> [Excerpt]:

++++++++++

FL2015-4D, primary inductance is 43uH. Resonance is 332kHz, reflected
capacitance to primary is 5nF. Reflected to secondary 100mH is 2.3pF

On Sat, 27 Apr 2024 02:17:23 +0200, Klaus Vestergaard Kragelund
<klauskvik@hotmail.com> wrote:

>On 25-04-2024 09:02, Bill Sloman wrote:
>> On 24/04/2024 3:10 pm, Bill Sloman wrote:
>>> On 24/04/2024 12:25 pm, John Larkin wrote:
>>>> On Wed, 24 Apr 2024 01:57:36 +0200, Klaus Vestergaard Kragelund
>>>> <klauskvik@hotmail.com> wrote:
>>>>
>>>>> Hi
>>>>>
>>>>> I need a low distributed capacitance winding transformer, for a HV
>>>>> step-up function (3.5kV)
>>>>>
>>>>> I am zeroing in on similar concept as CCFL transformers with
>>>>> sectionalized bobbin.
>>>>>
>>>>> For example:
>>>>>
>>>>> https://www.coilcraft.com/en-us/products/transformers/power-transformers/ccfl-transformers/fl/
>>>>>
>>>>> Possibly using Triple Insulated Wire to create some distance between
>>>>> the
>>>>> individual turns.

++++++++++

> [Data extract]:
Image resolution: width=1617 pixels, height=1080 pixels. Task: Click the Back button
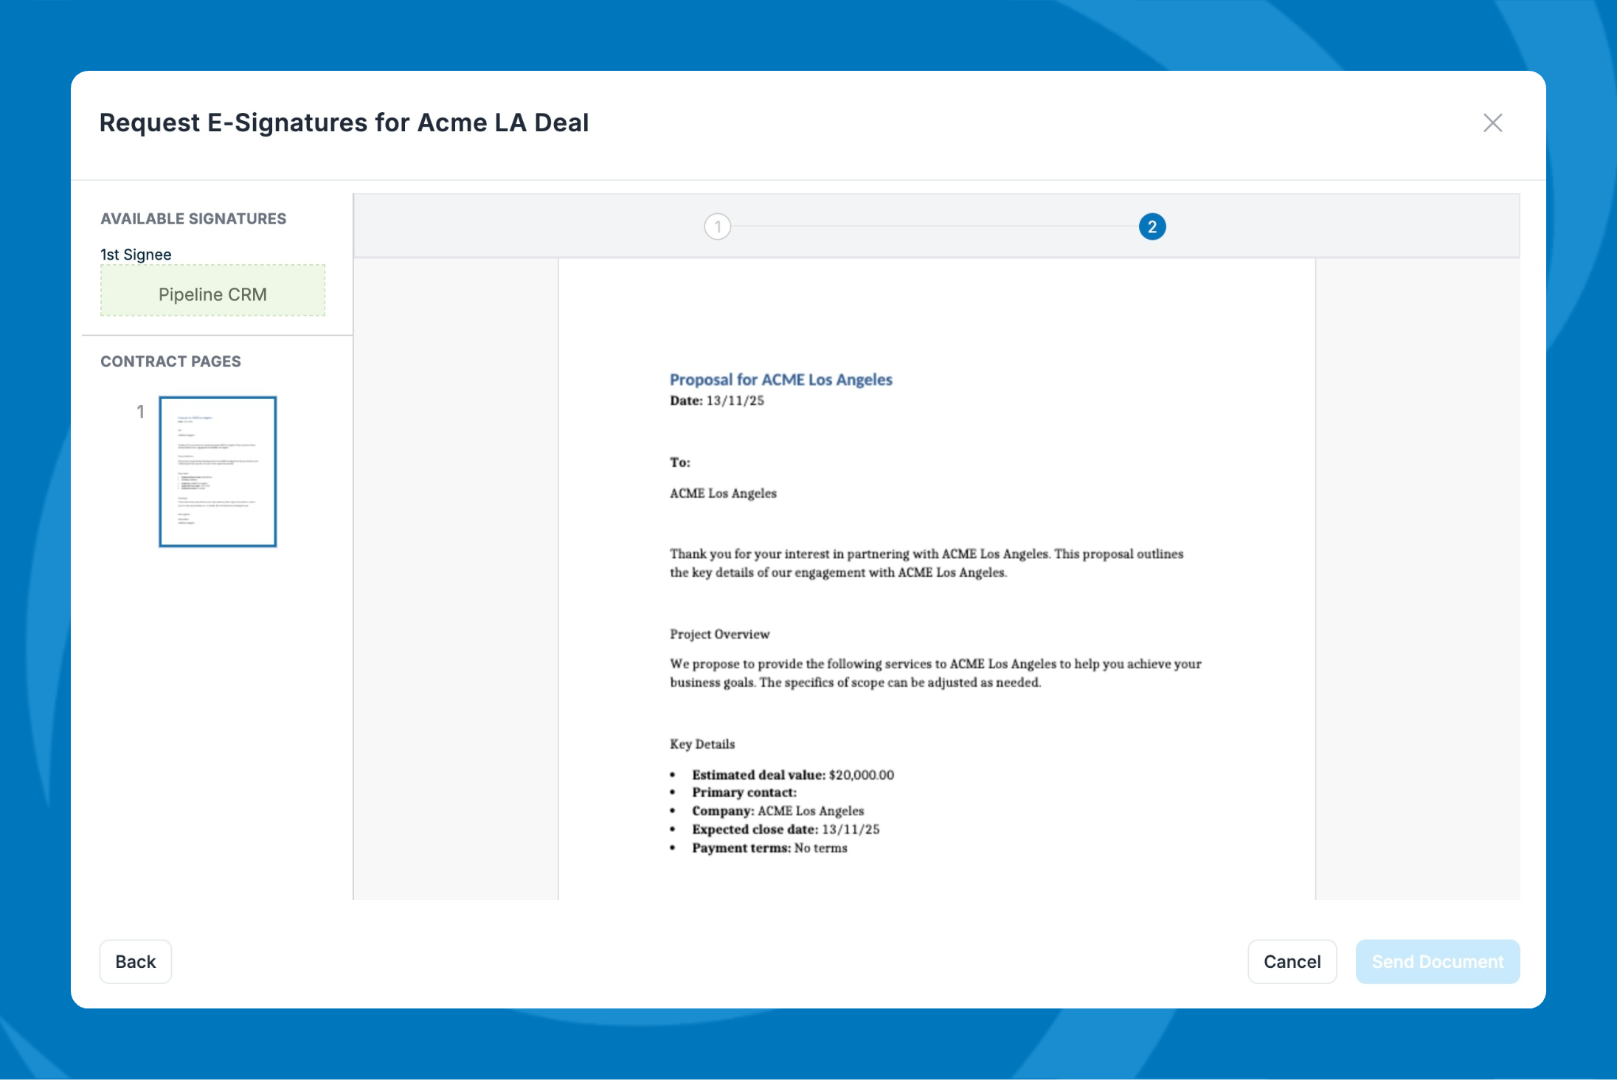coord(135,961)
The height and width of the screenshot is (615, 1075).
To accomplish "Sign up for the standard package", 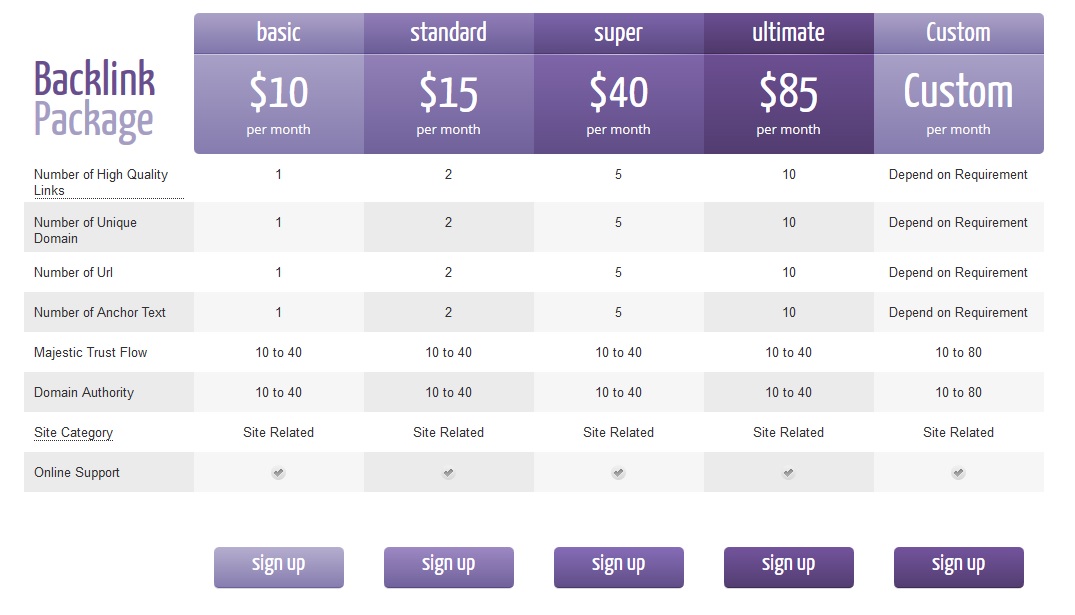I will tap(448, 567).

++++++++++

> [Task set]:
1. Summarize the forum excerpt above in two sentences.
2. According to the forum excerpt above, what is the resonance frequency of the FL2015-4D?

> [Outputs by task]:
1. A low distributed capacitance winding transformer is sought for a 3.5kV high-voltage step-up function, with a concept similar to CCFL transformers with a sectionalized bobbin, possibly using Triple Insulated Wire to space the individual turns. For the FL2015-4D, the primary inductance is 43uH and resonance is 332kHz, giving a reflected capacitance of 5nF to the primary and 2.3pF to a 100mH secondary.

2. 332kHz.